• **Problem**
Pull out every line in the material below that contains the string "computer", and copy each of those lines.
··· Recorded data
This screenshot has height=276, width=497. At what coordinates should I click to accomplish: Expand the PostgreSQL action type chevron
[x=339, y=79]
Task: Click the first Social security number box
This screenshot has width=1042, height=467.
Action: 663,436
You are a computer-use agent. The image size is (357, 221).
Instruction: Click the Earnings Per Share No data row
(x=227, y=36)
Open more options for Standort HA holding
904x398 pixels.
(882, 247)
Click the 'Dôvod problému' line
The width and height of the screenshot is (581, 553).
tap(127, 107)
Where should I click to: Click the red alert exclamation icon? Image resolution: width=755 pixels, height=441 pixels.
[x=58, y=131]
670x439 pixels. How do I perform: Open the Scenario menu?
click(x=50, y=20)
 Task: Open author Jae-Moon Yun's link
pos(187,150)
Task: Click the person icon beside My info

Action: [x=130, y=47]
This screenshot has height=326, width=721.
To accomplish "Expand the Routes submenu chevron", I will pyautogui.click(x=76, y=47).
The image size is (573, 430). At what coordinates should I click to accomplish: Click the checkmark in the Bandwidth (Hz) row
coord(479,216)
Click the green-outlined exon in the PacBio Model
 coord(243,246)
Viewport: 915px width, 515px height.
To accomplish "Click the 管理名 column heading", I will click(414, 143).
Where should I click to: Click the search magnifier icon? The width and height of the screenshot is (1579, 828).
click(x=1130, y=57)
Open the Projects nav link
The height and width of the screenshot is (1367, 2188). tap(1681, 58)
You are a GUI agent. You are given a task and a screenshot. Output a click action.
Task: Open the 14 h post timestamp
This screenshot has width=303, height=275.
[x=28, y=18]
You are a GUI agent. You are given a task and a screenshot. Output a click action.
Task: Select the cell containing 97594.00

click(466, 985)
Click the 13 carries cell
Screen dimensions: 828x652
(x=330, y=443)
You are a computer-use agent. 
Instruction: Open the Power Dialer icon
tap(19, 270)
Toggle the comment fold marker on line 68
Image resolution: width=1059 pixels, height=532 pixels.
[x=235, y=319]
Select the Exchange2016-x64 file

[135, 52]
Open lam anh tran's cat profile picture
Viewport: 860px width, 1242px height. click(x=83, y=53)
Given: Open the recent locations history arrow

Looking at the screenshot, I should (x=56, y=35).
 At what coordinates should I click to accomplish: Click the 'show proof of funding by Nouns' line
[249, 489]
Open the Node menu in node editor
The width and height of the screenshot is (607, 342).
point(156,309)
······
• **Task answer**
You are a computer-use agent. The image size is (357, 221).
You are a computer-use agent. 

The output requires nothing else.